I have a little rule that I don’t always keep. If a film is based on a book, I will try to read the book before I see the movie. I did this for several films that I have seen, and Divergent is a film that I saw a day or so after I finished the book.
The biggest issue that I have with Divergent is it seems part of a genre among young adult fiction that has grown immensely popular for some reason or another. That would be dystopian teen fiction, and I just couldn’t help comparing this work to The Hunger Games.
The two works are similar, as the action centers around a teenage girl protagonist who is about to become a major figure in a worldwide revolution. In the case of the main character Tris Prior, she isn’t about to face a Hunger Games, but something just like it.
The film begins with a voiceover explaining how the world in Divergent works. Apparently, this world is broken off into factions, and each of these factions are groups that behave in a certain way and play a role in their society.
For example, Amity are farmers who value friendship. Erudites value knowledge and do a lot of smart jobs. Candor is honest and are lawayers, maybe? Abnegation are selfless and do governmental things. Then there are the Dauntless, staunch militant people who defend the city.
Precisely what they defend the city from isn’t revealed, at least not in this book or film, and probably is more detailed in the sequels. Presumably, there was probably a great war of some kind, and this city of Chicago was the only one left, and the only way to survive was to deliberately cut society into these parts. There is a serious Brave New World vibe from this odd caste system, but at least in this work, humans pick which faction they want.
The book begins differently, with a lot of showing and not telling. Tris has grown up in an Abnegation house, and it is time for her to officially choose her faction. She has to take a test that will “help” her choose, but the final decision is still hers and hers alone.
Now, it is this test that I have a problem with. Since Divergent takes place in a future world, it is understandable that they have more advanced technology. This society has the ability to download dream-like scenarios into your brain, but most of the tech seems to be exactly what we have now, but with a post-apocalyptic twist. I don’t really see these two types of tech working together.
I have no idea how or why these factions developed, but you apparently have to be one of them. If not, you will be factionless, which is essentially being homeless. I’m guessing that the big metaphorical statement of this work is that teenagers feel like they have to conform to some clique, and this will affect them for the rest of their lives. There are the jocks, the nerds, etc.
From here, it seems that Tris experiences what happens in these dystopian teen books. That is, the main character works really hard and becomes the best. It happened to Katniss Everdeen, and it happens to Tris. There are spoilers ahead, so I’ll just go ahead and put a jump here.

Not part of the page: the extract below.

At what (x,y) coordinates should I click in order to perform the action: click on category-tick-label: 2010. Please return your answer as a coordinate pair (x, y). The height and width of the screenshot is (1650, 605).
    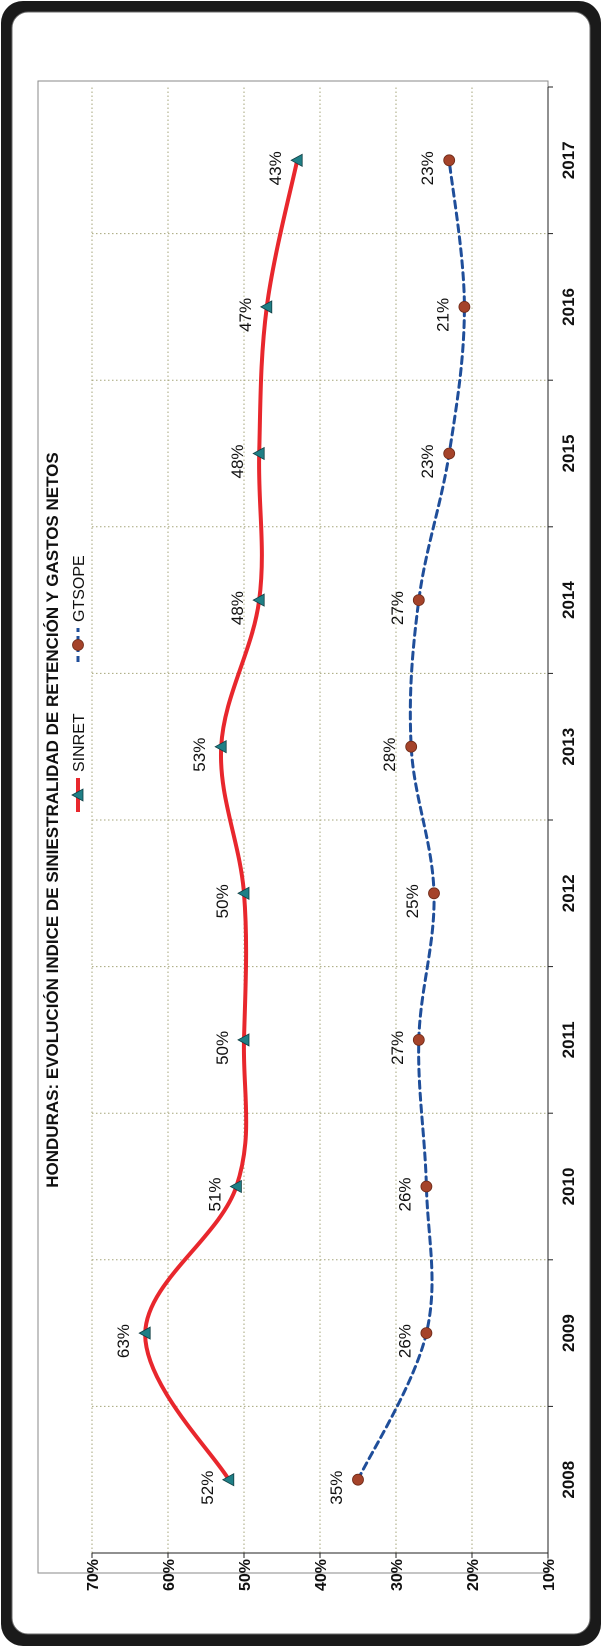
    Looking at the image, I should click on (568, 1187).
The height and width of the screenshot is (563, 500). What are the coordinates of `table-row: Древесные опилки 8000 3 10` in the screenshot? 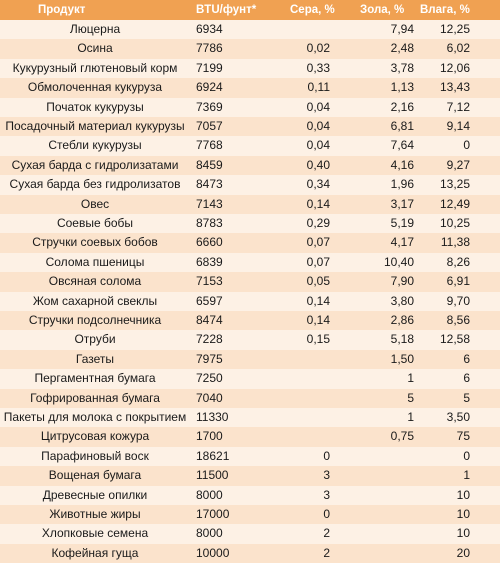 It's located at (250, 495).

The movie is pretty accurate to events in the book. The issue is that this film feels long, and yet it has cut out some things in the book that added to the action. There is a scene where Tris can’t hit a target in training, and someone says: “you think that the odds are you would have just hit that target, at least by accident”. In the book, Tris does hit the target, and the next line is the other character saying how much he is right. That last section was curtailed in the film, which makes me wonder why the first part is in there.
Then there is added parts in this film that don’t make a lot of sense, but I would have to spoil it to tell you. Let me just tell you that when the characters inject Kate Winslet to make her do what they tell her to do, that wasn’t in the book. Even in the context of the movie, that doesn’t even make sense.
But I’m getting ahead of myself,and I had better explain. So after the scenes where Tris trains and becomes the top of her class, she faces a Hunger Games of her own. The Dauntless have this chip in them that they are told will track them, but in the end controls their minds. The Erudite want to use this hypnotized army of Dauntless to destroy the Abnegation because…they believe that the Abnegation aren’t doing a good job of ruling and they want a chance. That sounds about right.
Tris and her boyfriend Four (that is his name) have to stop the leader of the Erudites, so they inject her with some mind-control serum to make her stop. However, it was pretty well-established that this mind-control was for and would only work on the Dauntless. So I’m calling foul on that changed ending from the book to the movie.
I wish I could stop comparing Divergent to The Hunger Games. The books were published three years apart, so it is possible that it is just coincidence. I’m having an issue with a popular teen book that is similar to a book that I have written, but there will be more on that later.
In short, I will have to say that I didn’t find Divergent to be the page-turner that The Hunger Games was, but I didn’t quit reading it. I could have just given up and watched the movie, but I didn’t.